Memories of a Hero: The Mythology of Admiral Yi Sunshin and the Emergence of Korean National Identity
Saeyoung Park, Johns Hopkins University
This paper examines the imagery of the Imjin War Korean hero Yi Sunshin from the seventeenth century till the present. Considered to be the ultimate patriot, this paper problematizes the appropriation of Yi in the construction of national identity and collective memory. The appropriation of Yi, especially in the early 20th century, is key to understanding the structure of the nationalist narrative. Despite the historical fact that the Imjin War was overall a rout, the Yi’s victories have become conflated with a larger constructed Korean triumph. In this case, the 'will to memory' is founded on a narrative of Koreans as a people under siege from international powers, as triumphant victims whose destiny is to reclaim their glorious past in a self-determined future. Finally, this essay explores the active participation of Koreans in this imaginary, and how managing the paradox of victimhood has ultimately proved to be divisive in international and domestic relations.
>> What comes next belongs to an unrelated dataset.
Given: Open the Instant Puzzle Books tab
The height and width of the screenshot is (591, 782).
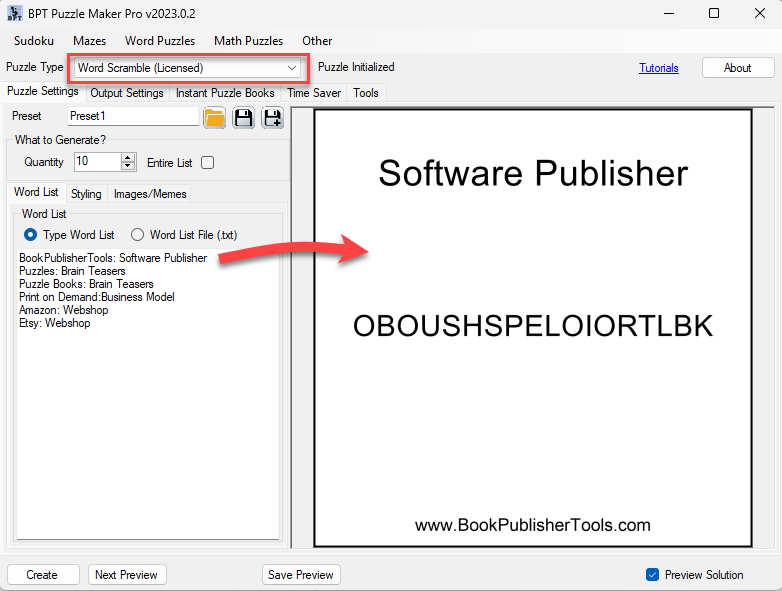Looking at the screenshot, I should [x=225, y=93].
Prevailing over a ‘humiliating’ past by overcoming what Sin Chaeho has called ‘weaknesses’ in the Korean character has proved to be a powerful rhetoric in the drive towards modernization. Sin endorses Admiral Yi as a paragon of Korean virtues that must be recovered. However, this narrative has required Koreans to embrace a certain ‘victimhood’ which enables but stands in tension with ultimate success. Hence the Korean state today is engaged in a juggling act of tacitly condoning displays of nationalistic fervor while seeking to look beyond the legacies of the past in the interests of profitable and harmonious relations with its former enemies.